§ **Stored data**
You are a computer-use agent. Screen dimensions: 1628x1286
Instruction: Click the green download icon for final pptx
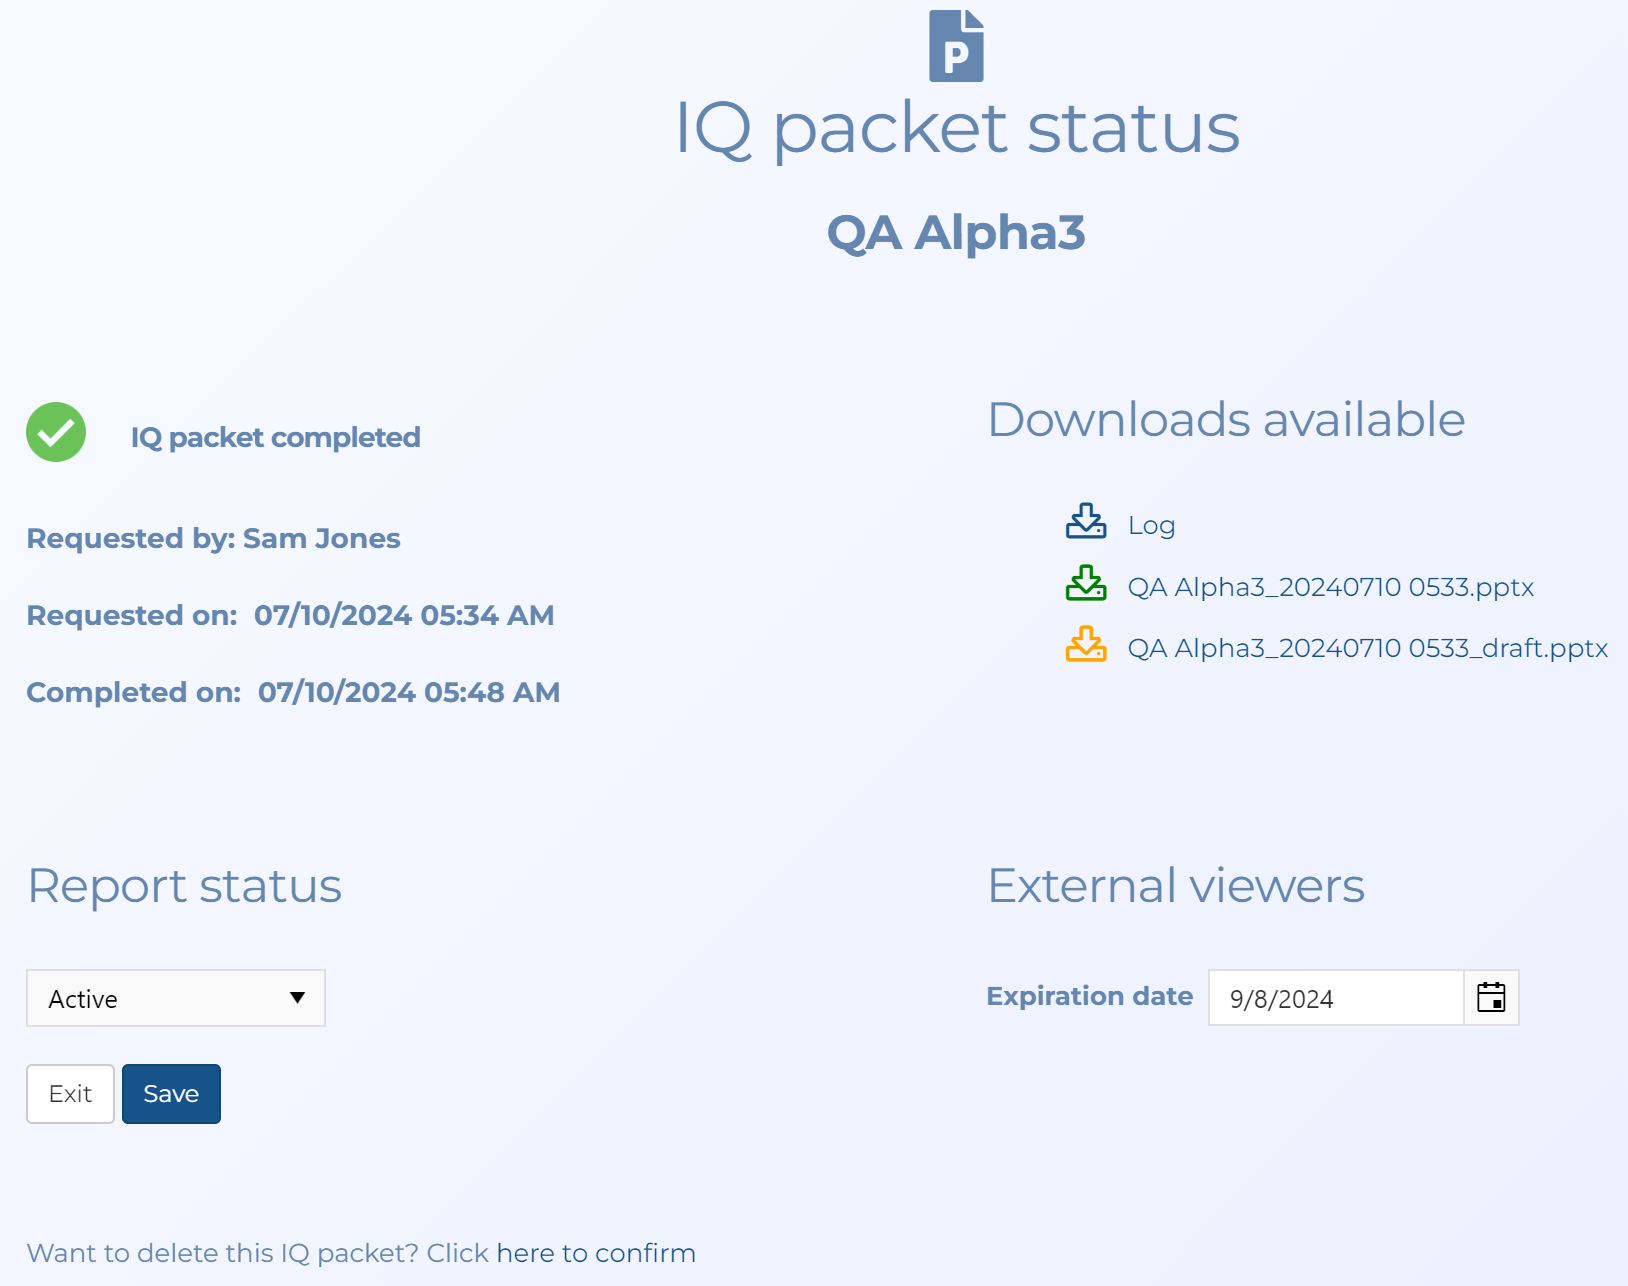point(1085,584)
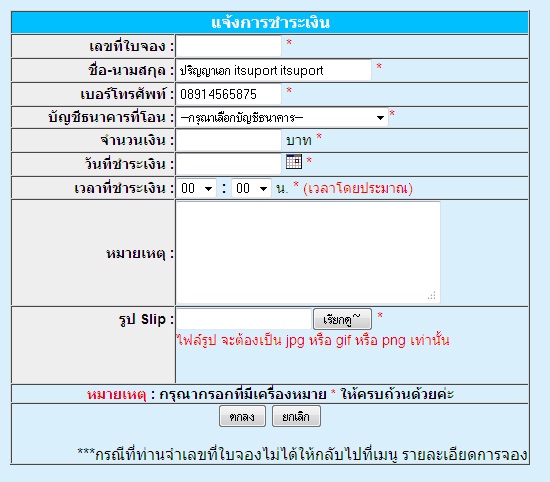
Task: Click inside the หมายเหตุ remarks textarea
Action: pos(308,252)
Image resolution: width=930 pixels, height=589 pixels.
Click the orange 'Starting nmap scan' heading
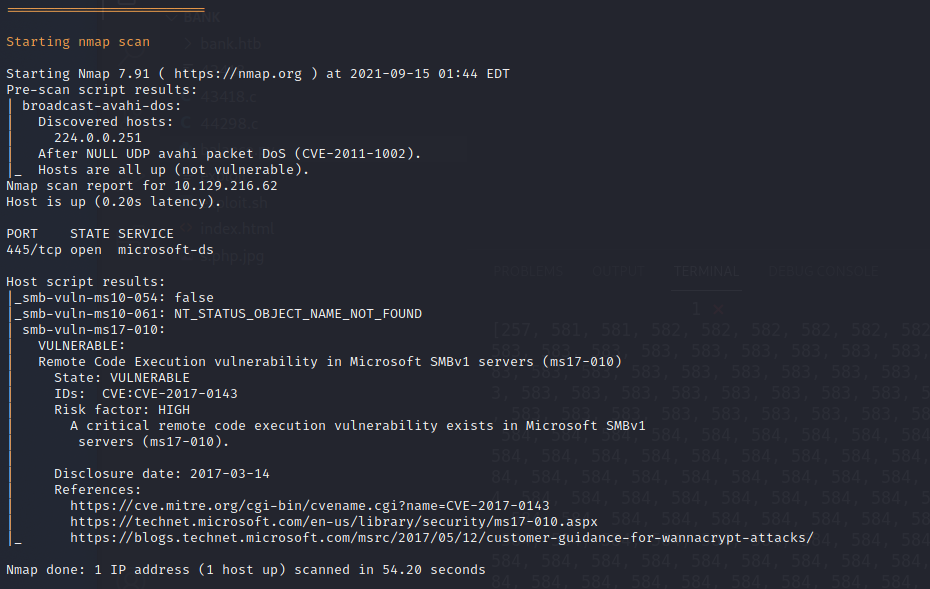point(78,42)
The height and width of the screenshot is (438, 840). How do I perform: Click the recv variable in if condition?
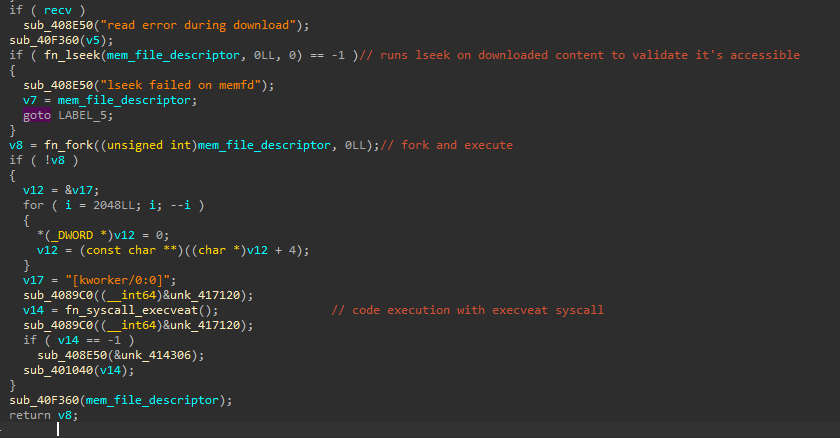pyautogui.click(x=58, y=10)
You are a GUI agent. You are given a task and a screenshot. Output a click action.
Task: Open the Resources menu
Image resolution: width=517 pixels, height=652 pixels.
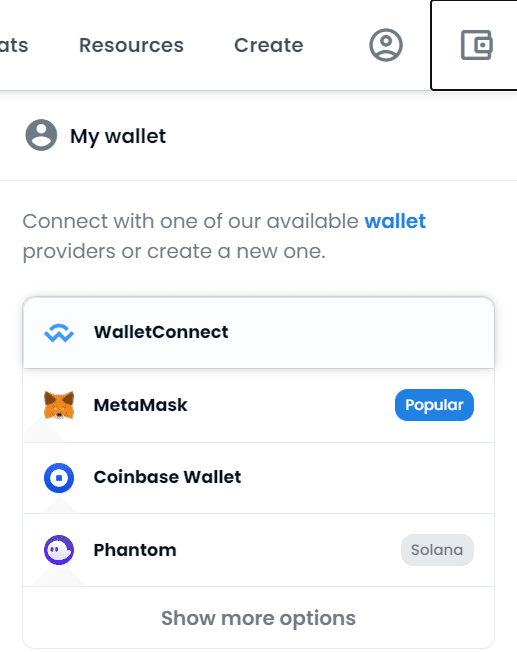point(131,45)
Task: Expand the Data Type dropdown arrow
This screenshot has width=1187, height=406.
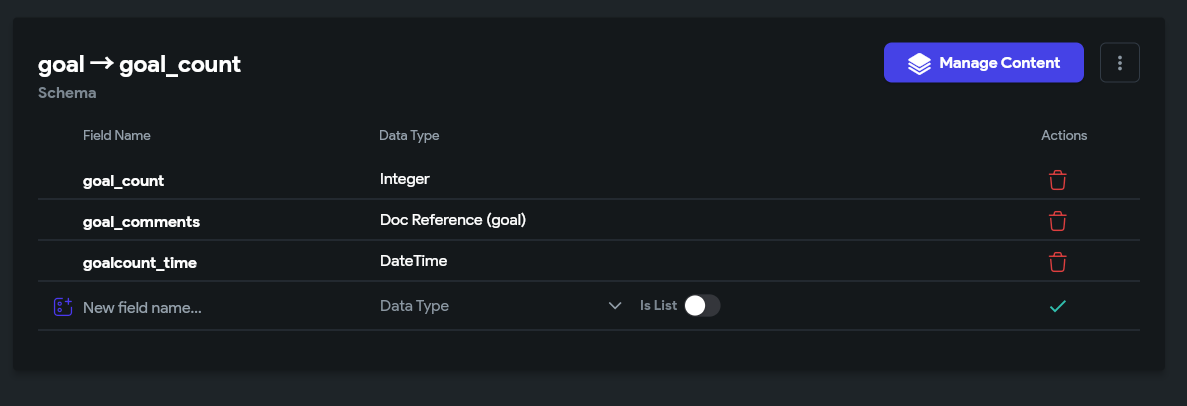Action: (x=615, y=306)
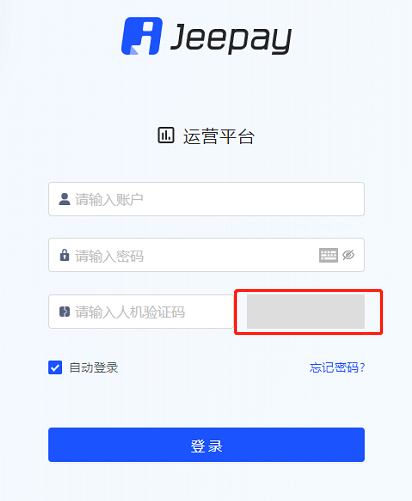Click the question mark in 忘记密码?
This screenshot has width=412, height=501.
(362, 368)
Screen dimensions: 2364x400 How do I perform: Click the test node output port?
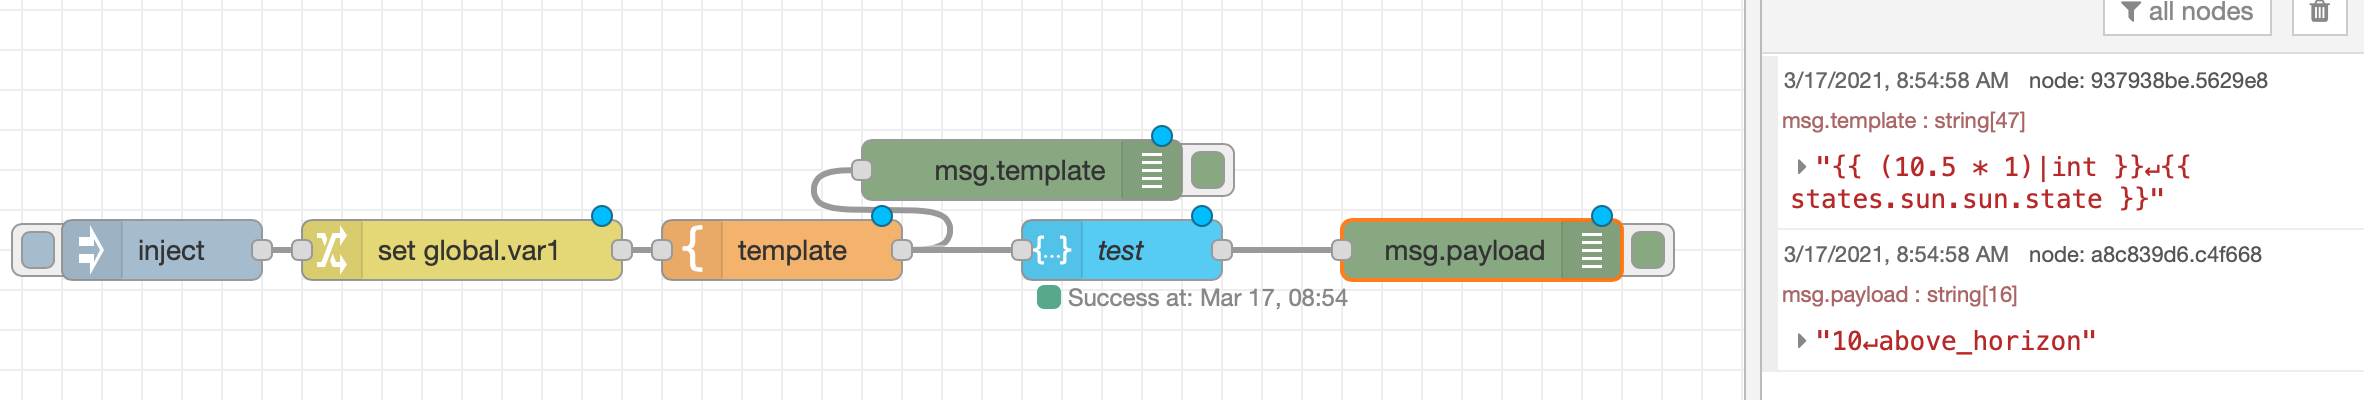coord(1221,250)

§ **Task details**
Reproduce only the lines from the line with "Task: Open the Resources menu" to the end of the entries. Keep both ends, copy them exactly, and omit every picture.

§ **Task answer**
Task: Open the Resources menu
Image resolution: width=517 pixels, height=652 pixels.
point(131,45)
Task: Expand the Data Type dropdown arrow
This screenshot has width=1187, height=406.
Action: (x=615, y=306)
Click the question mark in 忘记密码?
This screenshot has width=412, height=501.
(362, 368)
Screen dimensions: 2364x400 How do I perform: Click the test node output port?
coord(1221,250)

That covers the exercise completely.